Sailing from Mud Bay (Lopez) to Echo Bay (Sucia).



One of the reasons I'm on this trip is to gain experience and develop my skills.  Its working.

It was a good sailing day - lots of variety.  Dead calms up to around 15+ knots, with the wind behind me, on my beam and on my nose.  No rain today, some sunshine and clouds.  I am pretty patient with the sailing, and will often wait for more wind when its blowing one or two knots rather than quickly turning on the motor.  I have no schedule so I can afford to take my time.  The forecast was for 15 to 25 building in the evening.

Toward the end of the day I was fighting a slight current coming from Sucia which was dead upwind.  I was outside Matia, an island to Sucia's south east trying to get to anchor.  The boat was heading toward Matia, going upwind in 17 knots of wind, reefed.  Everything was just fine.  I saw that I couldn't head high enough to miss Matia and allow me to get closer to Sucia, and knew I needed to tack.  I was getting closer and closer when I decided to tack early - it was windy and if things went wrong I would have time to fix them.  Things went a little wrong.

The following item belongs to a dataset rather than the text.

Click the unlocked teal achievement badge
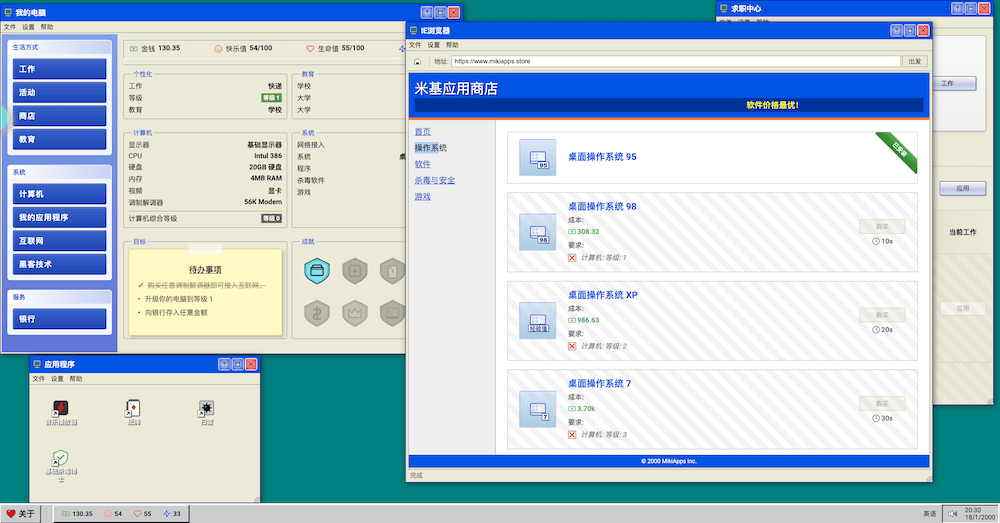The image size is (1000, 523). tap(317, 271)
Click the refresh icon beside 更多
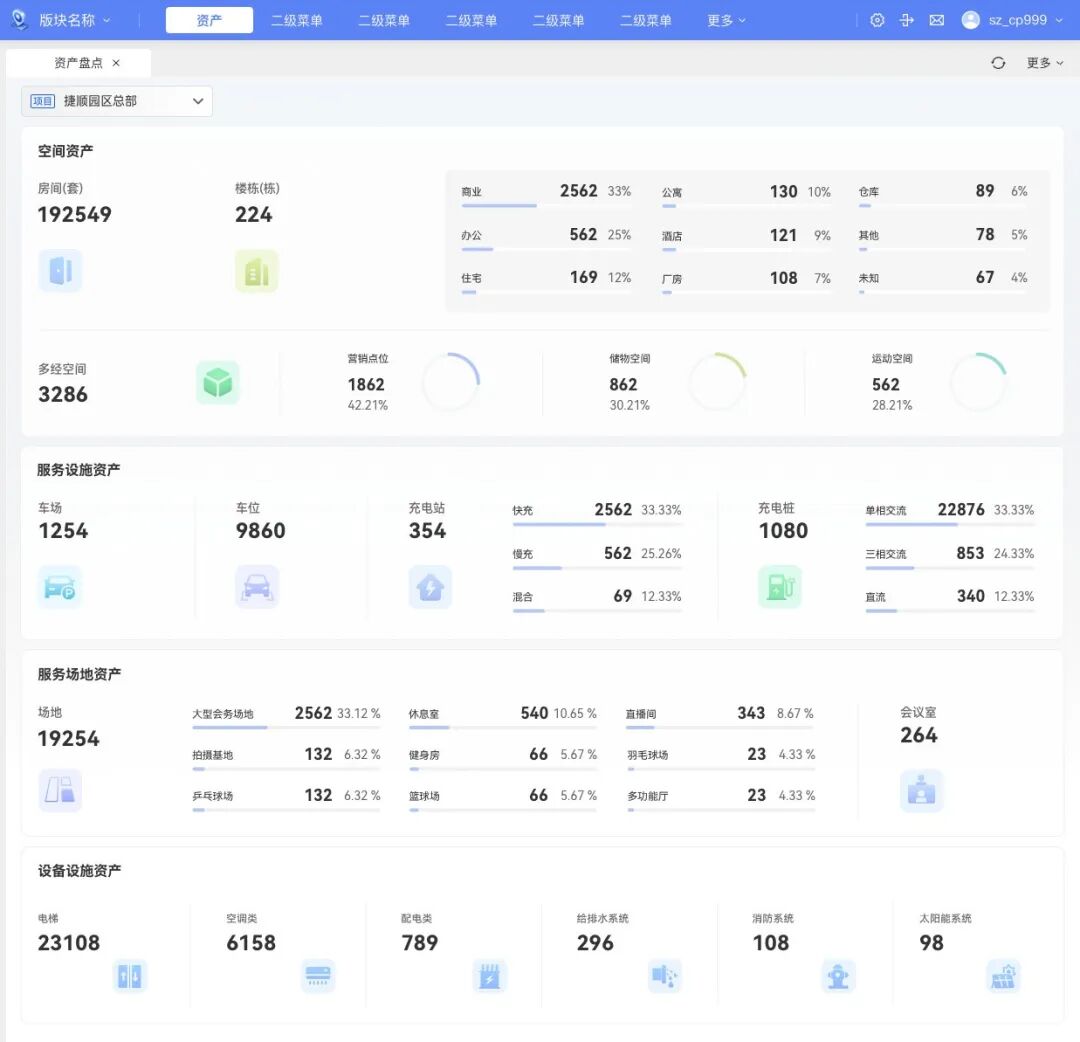 (x=998, y=63)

I have been using my autopilot to help me tack as I am single handing on this trip.  So I prepared my sheet lines, told the autopilot to tack and started my drill.  I don't know the circumstances yet, but sometimes the autopilot doesn't tack very well.  This time it stopped its tack with the nose of the boat into the wind - about 1/2 of a tack.  By this time I had the port sheet off its winch and the starboard sheet being brought in trying to get the headsail across.  This is when the wind shifted slightly and back winded the headsail.  Now things started happening fast.  I took control of the helm but boat speed was lost quickly and I couldn't complete the tack by hand.  So I had to return the headsail to its starboard tack situation it was in before starting this.  This would put me on a coarse back for Matia - no problem, it was still far enough way I could do it all again.  So I wrapped the sheet around the port winch and started bring in the sail on the port side again - this is when I got an override on the winch, jamming the port sheet solidly in the winch.  It was a good one, solidly built.  Pulling by hand on the sheet wouldn't even budge it.  (An override is basically the sheet wrapping itself in a knot around the winch.  You don't want this.)

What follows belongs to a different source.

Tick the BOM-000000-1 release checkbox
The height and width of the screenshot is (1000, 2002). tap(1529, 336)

At this point the boat is accelerating again, toward land, and with the headsail trimmed I could neither release it or bring it in.  The choices I thought of then were to cut the sheet or fix the override.

Anyway, I remember from sailing classes that to fix the override you take the tail of the sheet to the opposite winch, and grind it out.  This worked.  Thanks Chris!  In moments the sheet was free, I organized the cockpit, tacked again and everything was fine.  There was very little drama - although it was a situation full of potential drams…

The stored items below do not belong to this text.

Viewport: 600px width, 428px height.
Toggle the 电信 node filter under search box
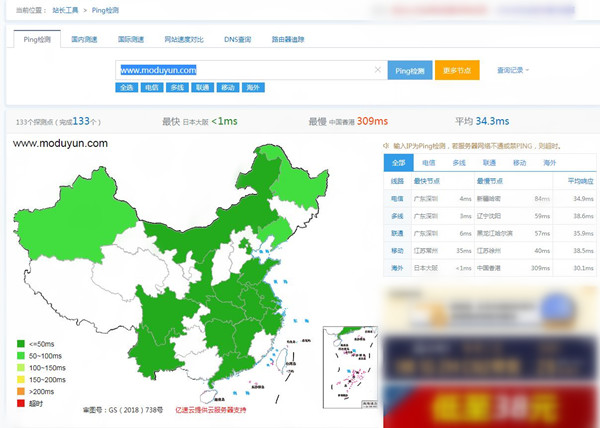pos(152,88)
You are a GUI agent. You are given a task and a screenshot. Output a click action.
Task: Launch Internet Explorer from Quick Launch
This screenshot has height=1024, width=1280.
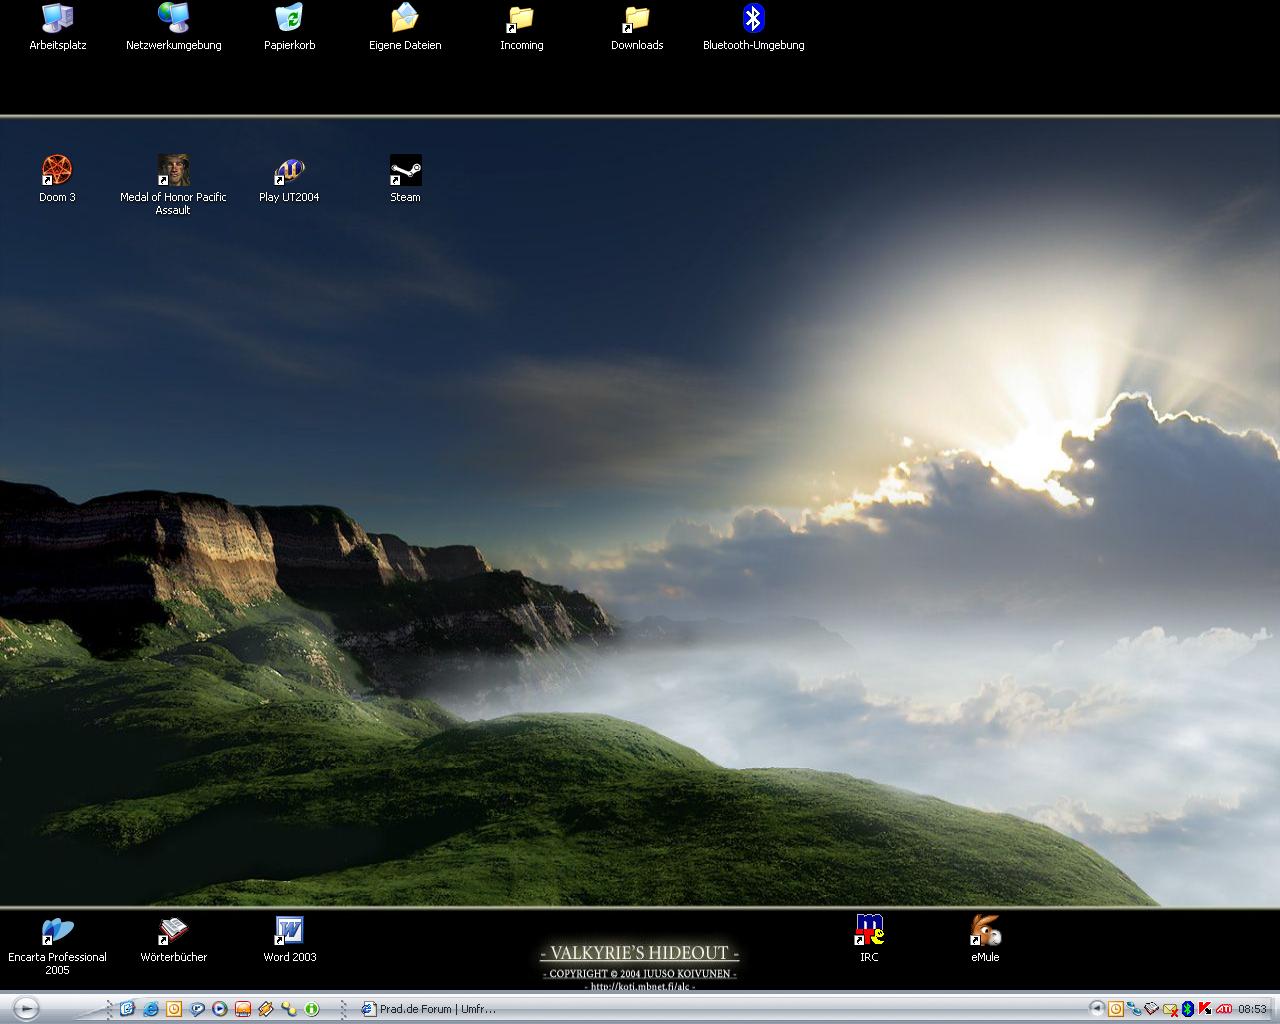tap(150, 1009)
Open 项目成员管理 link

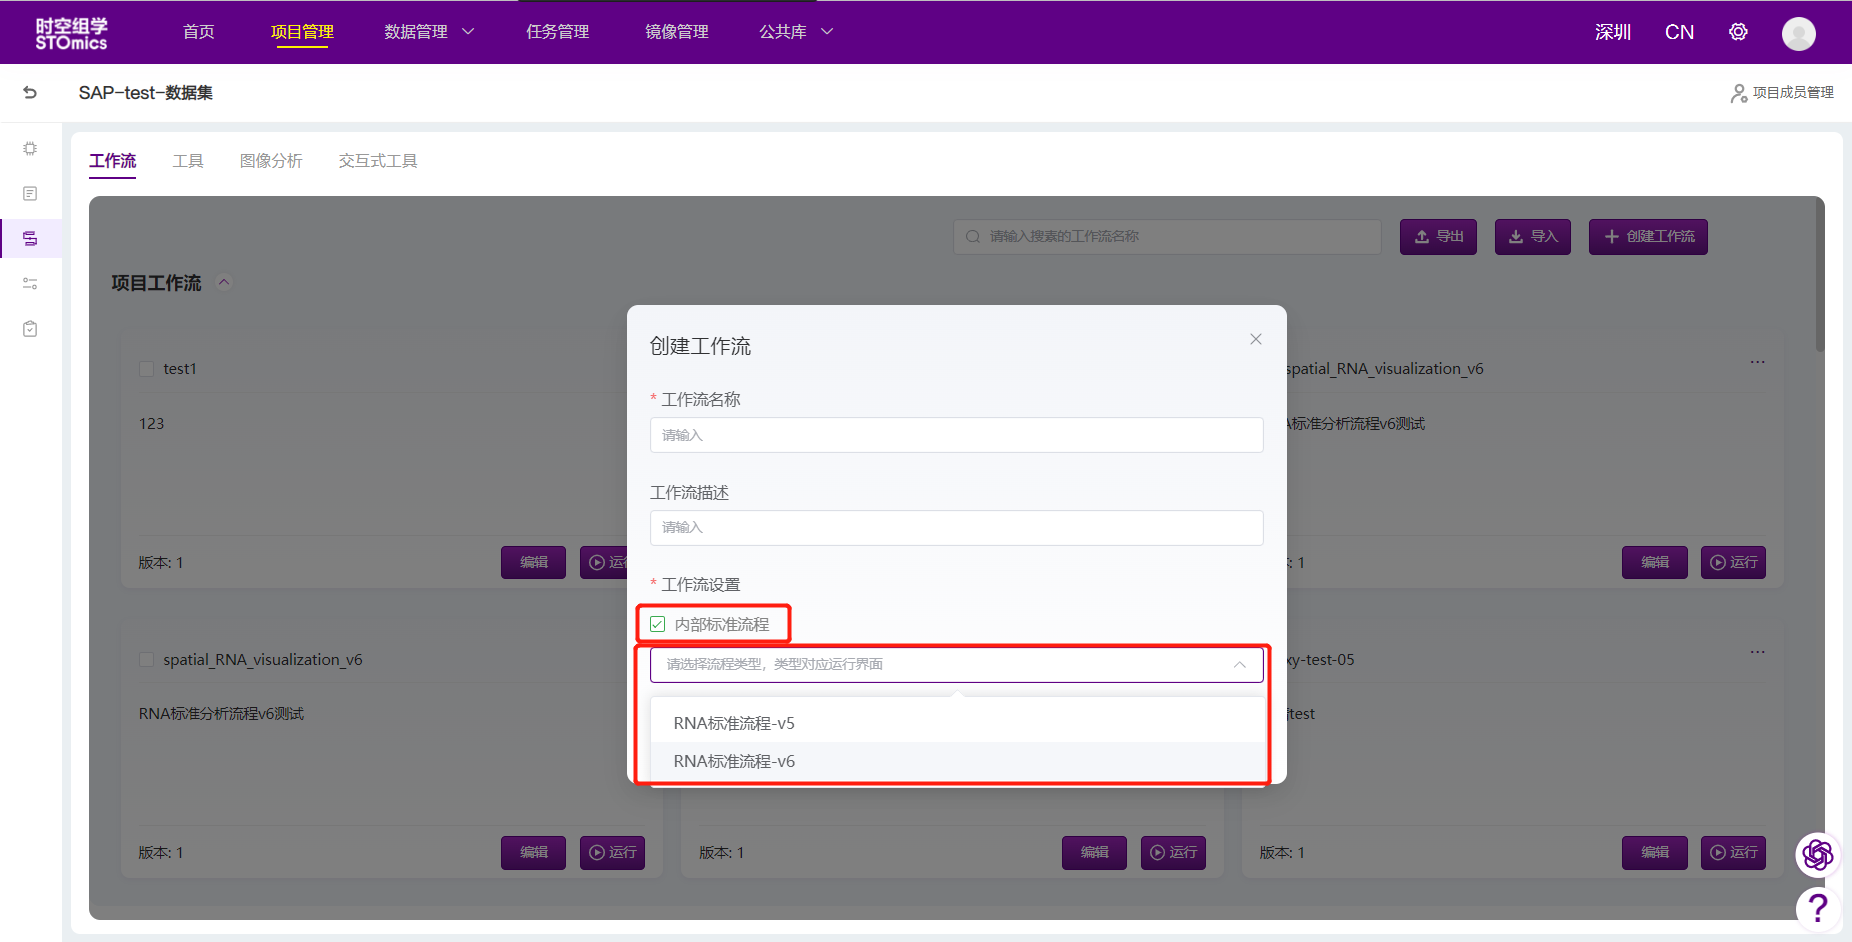tap(1782, 93)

There were a few problems.  The original tack didn't complete and I didn't notice quickly enough to finish it by hand.  I had been doing this all day, but missed this one.  Oops.  When I brought back the backed headsail I put three wraps around the winch rather than two as I was working quickly and I was influenced by the slapping sheets and sails.  Three wraps leads to overrides, two is better.  All day I'd been using two wraps around the winch, adding one or two more when most of the sheet is brought in.  Oops again.  Tacking early was a good choice.  Yay .  Getting the override free was pretty quick.  Yay again.  From there the mini crisis was averted.

To follow this up, after I got closer to Echo Bay and had the sails put away I heard a call on the VHF from a sailboat that had gone aground on a charted reef on the south side of the entrance to Echo Bay - from where I was, it was "right over there."  Here I was single handing a keel boat - nothing I could do.  Luckily I saw vessel assist motoring out of the bay toward the sailboat - he was on scene within 5min.  Good timing for the owner.

Sorry for all the sailor talk, but there is a sailing theme on this blog eh.